-- Information supplied --
****

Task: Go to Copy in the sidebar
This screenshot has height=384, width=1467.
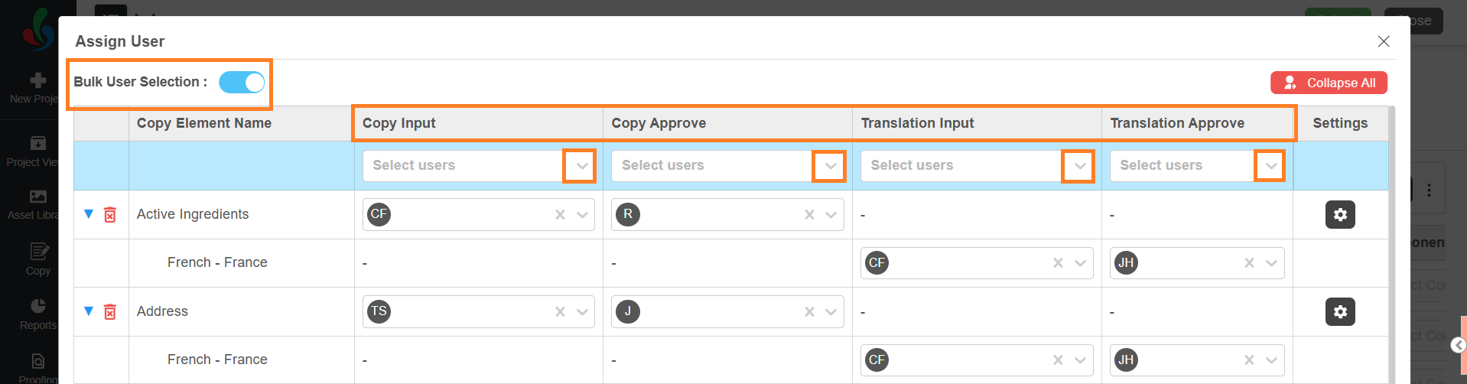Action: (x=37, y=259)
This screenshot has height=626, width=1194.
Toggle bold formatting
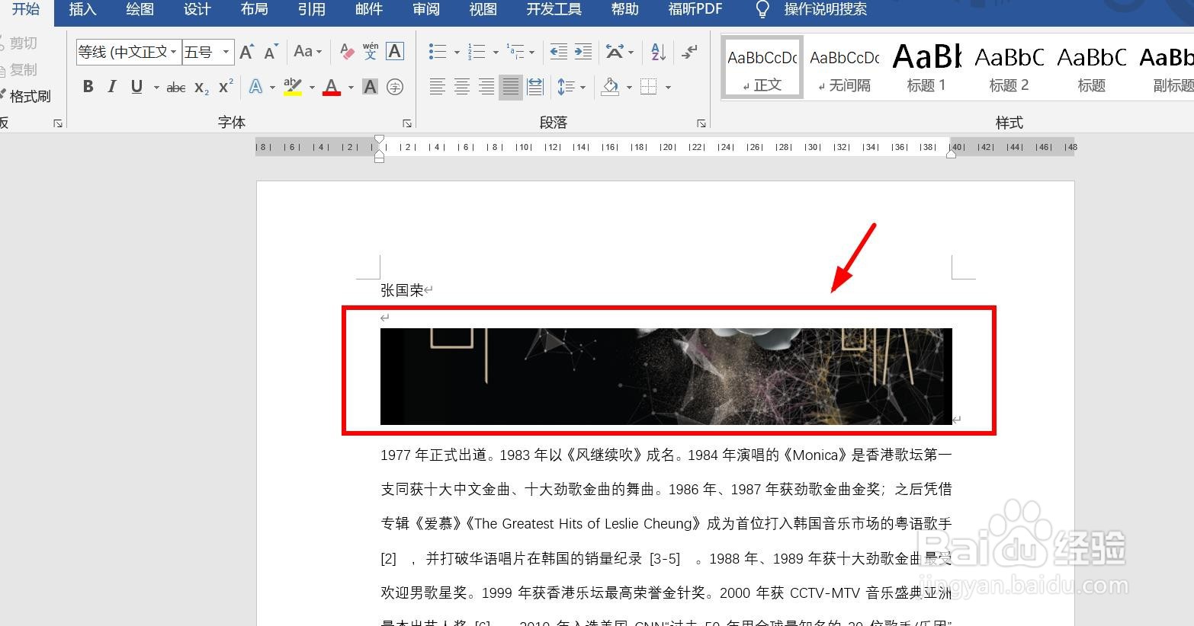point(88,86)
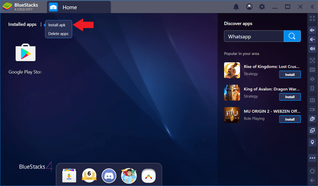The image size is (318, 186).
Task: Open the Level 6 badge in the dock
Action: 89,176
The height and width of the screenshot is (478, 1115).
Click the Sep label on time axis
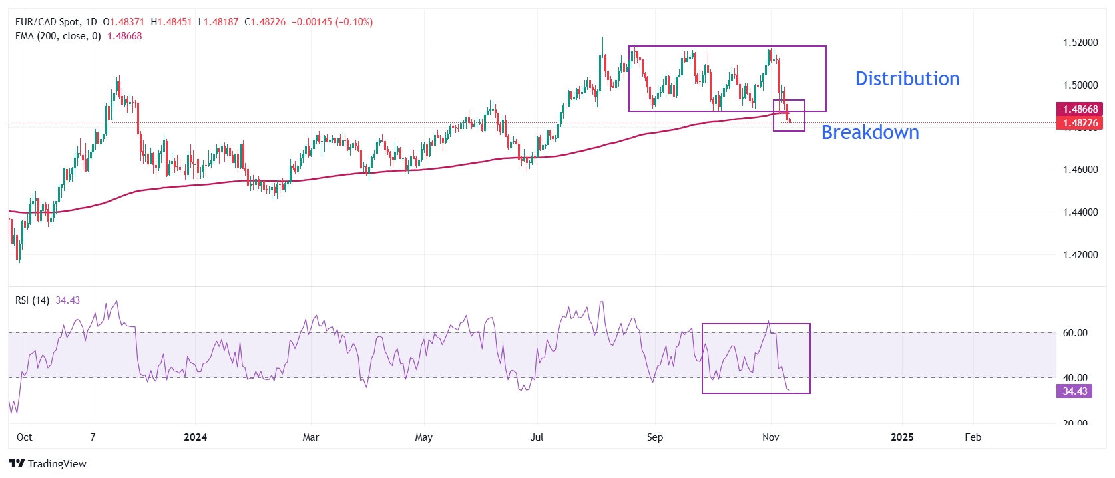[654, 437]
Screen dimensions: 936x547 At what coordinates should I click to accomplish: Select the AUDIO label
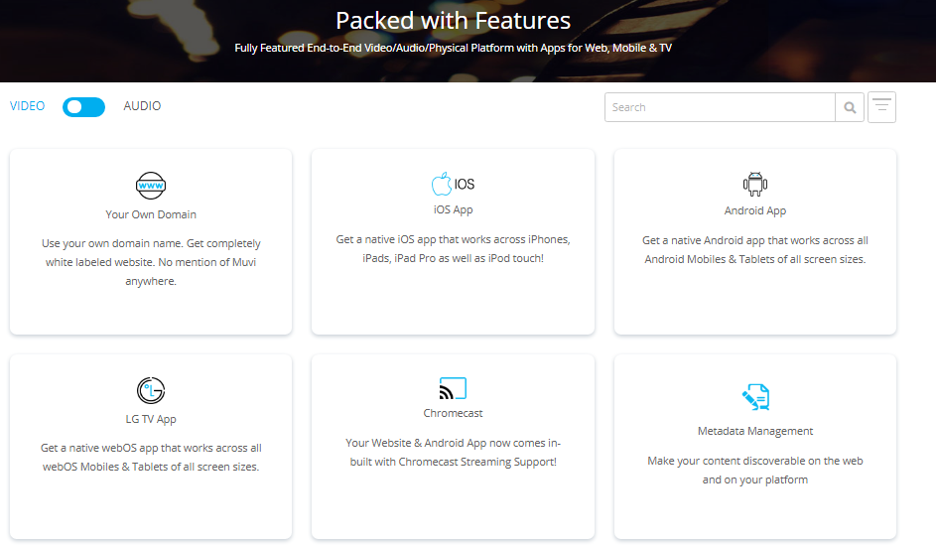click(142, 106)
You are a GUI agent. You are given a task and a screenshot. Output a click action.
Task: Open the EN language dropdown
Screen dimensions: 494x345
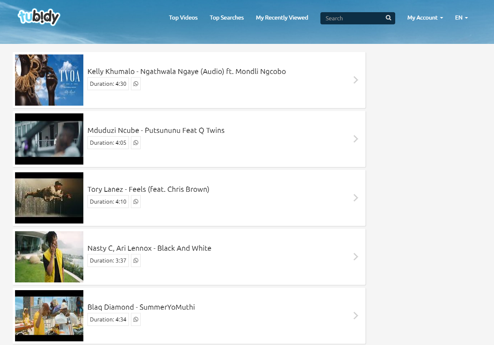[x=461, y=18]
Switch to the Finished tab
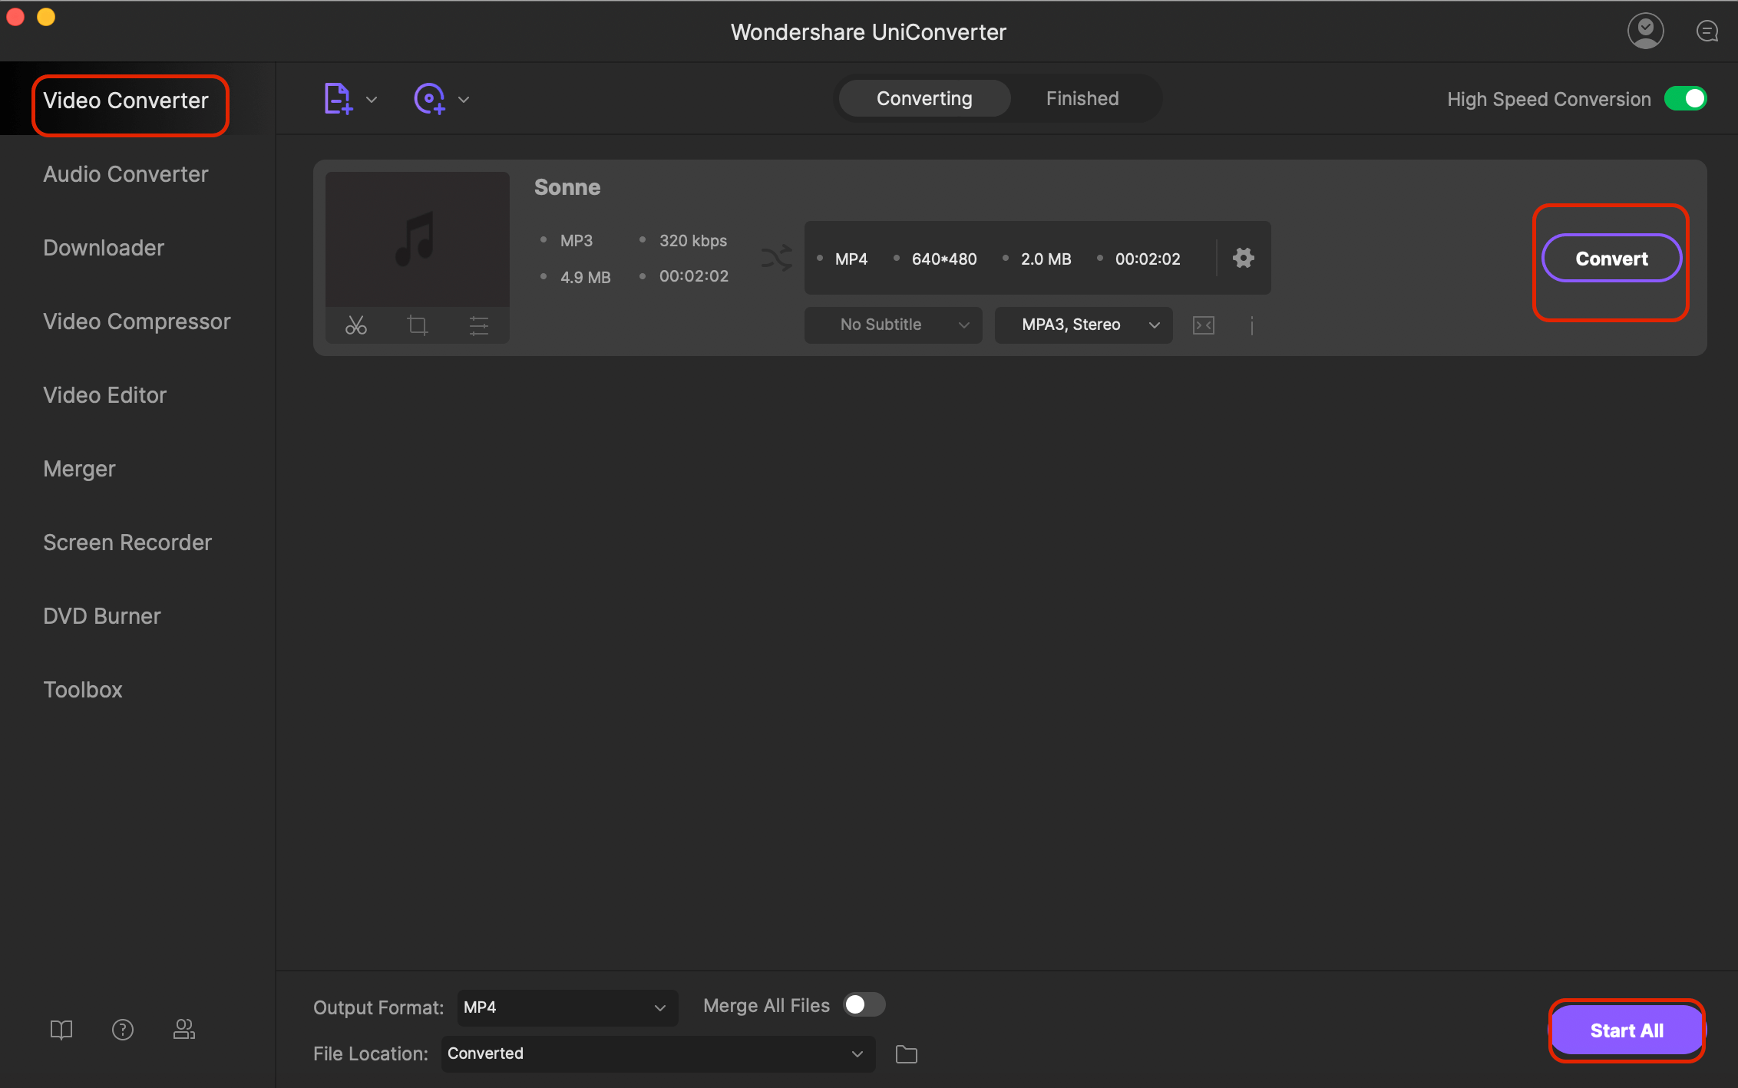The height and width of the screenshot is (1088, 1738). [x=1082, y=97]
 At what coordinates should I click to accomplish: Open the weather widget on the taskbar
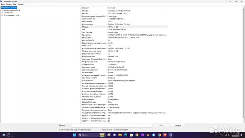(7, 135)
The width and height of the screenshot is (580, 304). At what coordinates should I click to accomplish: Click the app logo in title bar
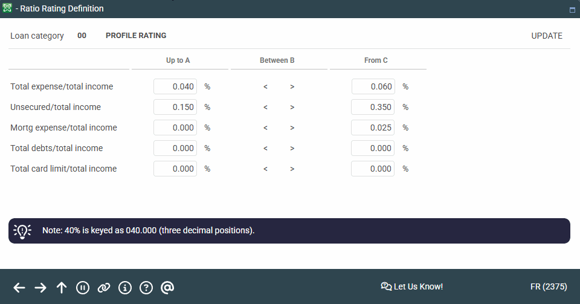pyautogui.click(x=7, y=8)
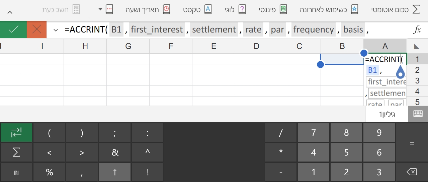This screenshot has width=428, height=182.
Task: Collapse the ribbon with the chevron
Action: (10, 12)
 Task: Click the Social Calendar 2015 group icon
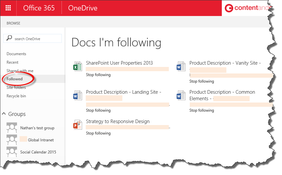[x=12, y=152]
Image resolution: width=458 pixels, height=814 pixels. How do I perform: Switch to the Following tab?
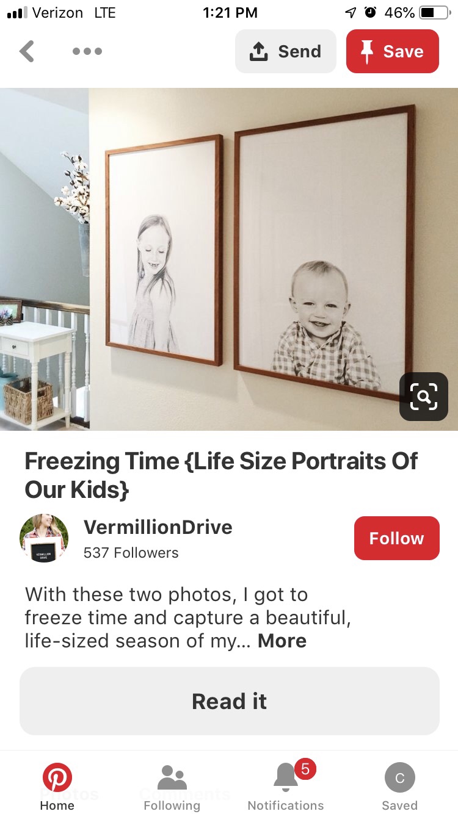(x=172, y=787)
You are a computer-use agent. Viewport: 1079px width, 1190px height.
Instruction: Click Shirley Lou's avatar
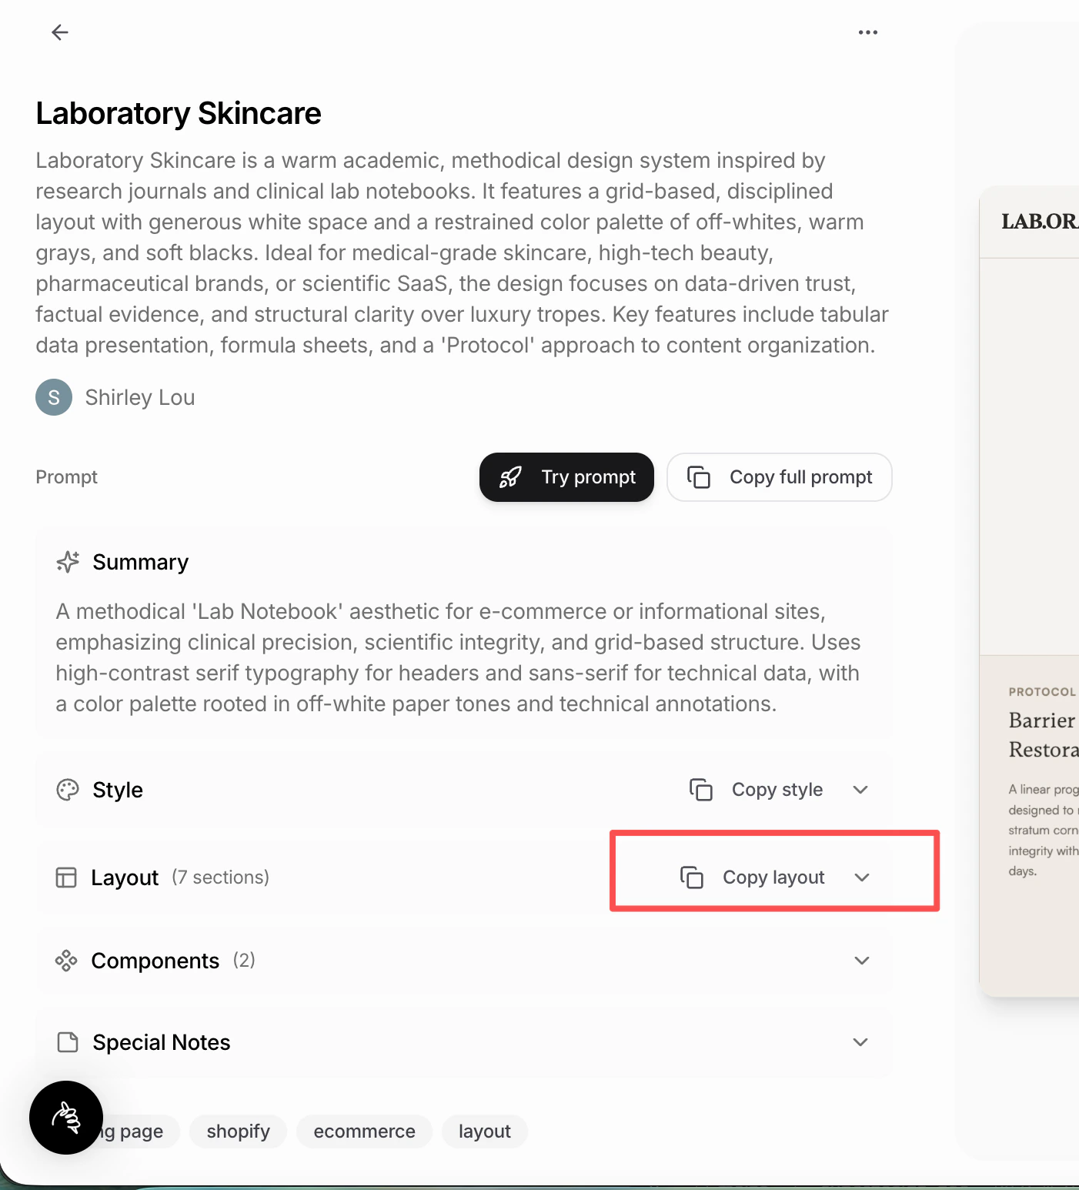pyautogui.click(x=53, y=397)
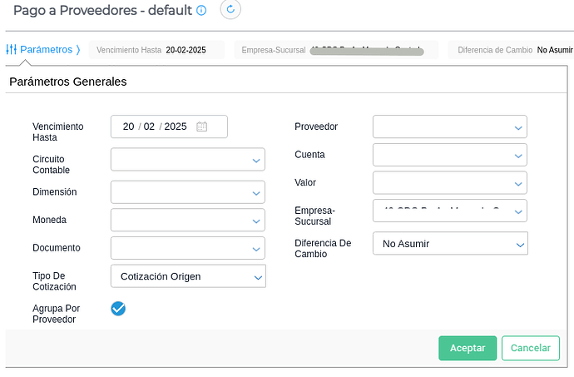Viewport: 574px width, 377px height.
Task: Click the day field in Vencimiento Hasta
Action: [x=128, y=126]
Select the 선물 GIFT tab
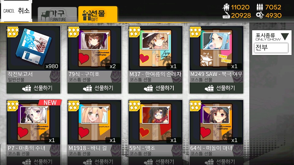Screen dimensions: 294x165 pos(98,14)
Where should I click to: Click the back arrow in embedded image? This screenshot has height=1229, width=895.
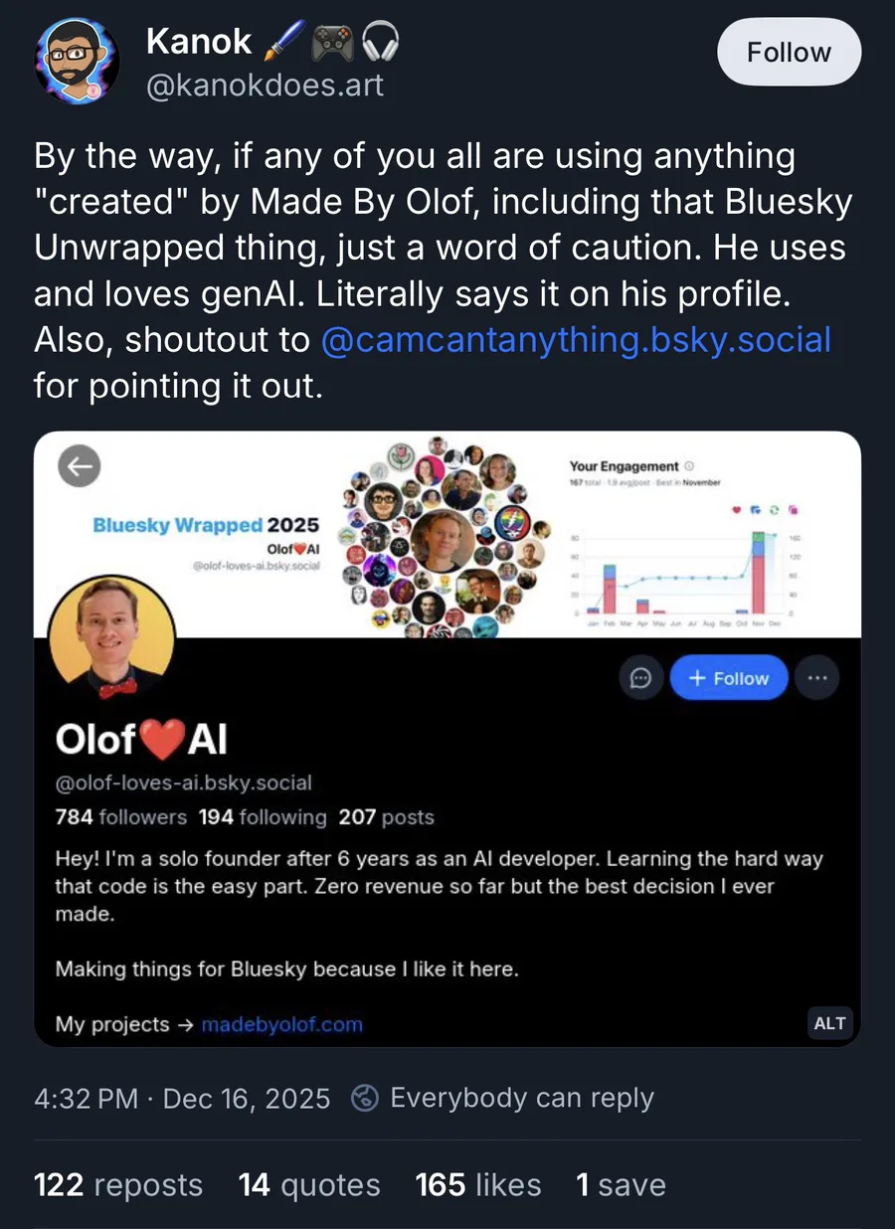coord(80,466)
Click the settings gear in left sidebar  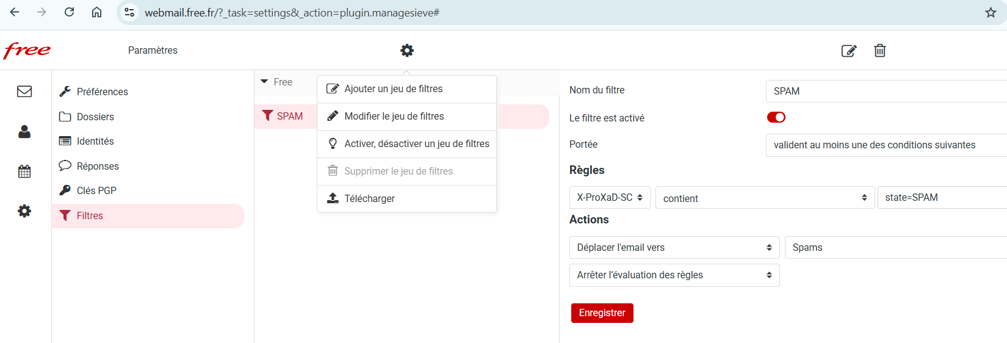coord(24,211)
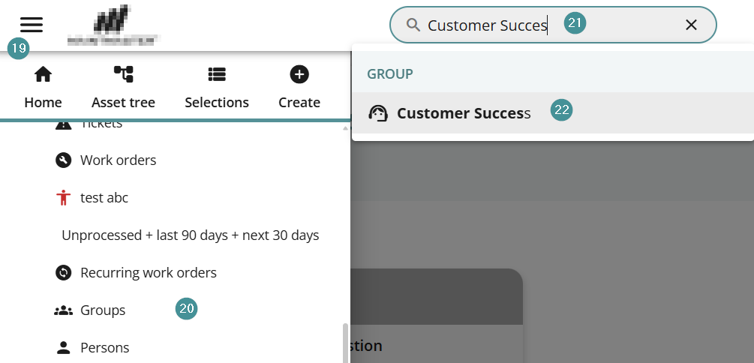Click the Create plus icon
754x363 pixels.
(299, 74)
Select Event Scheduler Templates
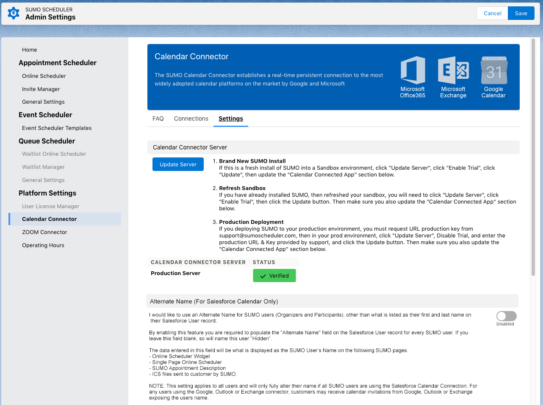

****

Wherever a line contains the string "agent", copy that line from the data.

You are a GUI agent. You are given a task and a screenshot. Output a click action.
You are a computer-use agent. Viewport: 1079px width, 1190px height.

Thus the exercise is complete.